WHERE ARE YOU FROOME? I DUBBI SUL CICLISTA CHE NON C’ERA

MILANO Fidarsi è bene, non fidarsi è meglio. I fenomeni del ciclismo degli ultimi anni ce lo hanno insegnato, ormai dubitiamo di qualsiasi azione su una bicicletta. L’ultima è quella di Chris Froome, che sulla salita del Mont Ventoux ha dominato come in pochi hanno saputo fare.
Anzi, anche meglio di quei pochi. Basta guardare i dati dell’ascesa fino al traguardo della tappa del Tour di domenica. L’occhio è andato subito sul cronometro, e non serviva molto a capire che il 28enne britannico era salito al ritmo dei migliori.

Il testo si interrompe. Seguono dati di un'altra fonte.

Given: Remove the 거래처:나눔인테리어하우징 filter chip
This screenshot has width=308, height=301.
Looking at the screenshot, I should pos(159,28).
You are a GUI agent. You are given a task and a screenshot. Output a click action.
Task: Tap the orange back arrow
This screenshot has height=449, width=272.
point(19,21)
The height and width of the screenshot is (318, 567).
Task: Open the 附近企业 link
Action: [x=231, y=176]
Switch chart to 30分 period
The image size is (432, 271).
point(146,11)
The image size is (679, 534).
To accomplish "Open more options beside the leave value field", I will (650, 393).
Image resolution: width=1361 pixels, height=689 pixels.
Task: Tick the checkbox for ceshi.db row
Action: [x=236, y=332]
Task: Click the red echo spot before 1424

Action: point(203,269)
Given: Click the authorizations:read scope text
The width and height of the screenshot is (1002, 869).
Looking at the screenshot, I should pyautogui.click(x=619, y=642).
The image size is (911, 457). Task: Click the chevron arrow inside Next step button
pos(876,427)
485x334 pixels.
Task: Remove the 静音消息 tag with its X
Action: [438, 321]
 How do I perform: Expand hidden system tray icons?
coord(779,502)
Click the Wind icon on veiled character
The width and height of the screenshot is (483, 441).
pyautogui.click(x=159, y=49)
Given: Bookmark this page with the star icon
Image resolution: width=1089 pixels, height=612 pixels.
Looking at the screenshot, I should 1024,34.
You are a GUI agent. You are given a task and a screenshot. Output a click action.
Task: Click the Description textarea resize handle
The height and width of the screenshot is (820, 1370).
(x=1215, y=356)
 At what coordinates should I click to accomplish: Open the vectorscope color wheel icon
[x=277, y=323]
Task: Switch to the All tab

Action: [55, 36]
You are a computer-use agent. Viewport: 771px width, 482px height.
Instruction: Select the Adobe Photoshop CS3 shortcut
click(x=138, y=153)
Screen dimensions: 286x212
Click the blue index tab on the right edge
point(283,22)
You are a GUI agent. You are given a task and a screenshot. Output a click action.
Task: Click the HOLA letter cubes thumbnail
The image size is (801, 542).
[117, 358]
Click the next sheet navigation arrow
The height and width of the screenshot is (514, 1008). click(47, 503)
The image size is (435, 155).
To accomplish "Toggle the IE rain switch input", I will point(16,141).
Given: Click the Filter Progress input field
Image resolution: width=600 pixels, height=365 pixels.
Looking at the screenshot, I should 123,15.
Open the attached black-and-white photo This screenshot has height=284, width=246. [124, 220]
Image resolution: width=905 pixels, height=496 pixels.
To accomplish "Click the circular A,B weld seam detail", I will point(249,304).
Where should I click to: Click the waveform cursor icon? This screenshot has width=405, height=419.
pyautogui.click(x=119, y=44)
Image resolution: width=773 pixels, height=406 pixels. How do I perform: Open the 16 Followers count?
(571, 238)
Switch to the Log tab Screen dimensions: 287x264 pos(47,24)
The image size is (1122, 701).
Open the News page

Per precisione, negli ultimi 15 km la maglia gialla ha fatto segnare il record, in 47’40, quasi un minuto meglio di quanto fatto da Lance Armstrong nel 2002. Per quanto riguarda l’intera salita, che ricordiamo essere una ascesa di 20,8 km con pendenza media del 7,5% per un totale di 1598 metri di dislivello, il ciclista del Team Sky l’ha scalata in 57’50 a 21,5 km/h di velocità, secondo soltanto a Marco Pantani che nel 1994 ci mise sedici secondi in meno. Froome si piazza secondo anche per quanto riguarda la VAM, cioè la velocità ascensionale media (1657, 1665 per Pantani), mentre per il capitolo potenza, il britannico ha fatto registrare 446 watt massimi, soltanto due in meno della coppia Armstrong- Ullrich nel 2003.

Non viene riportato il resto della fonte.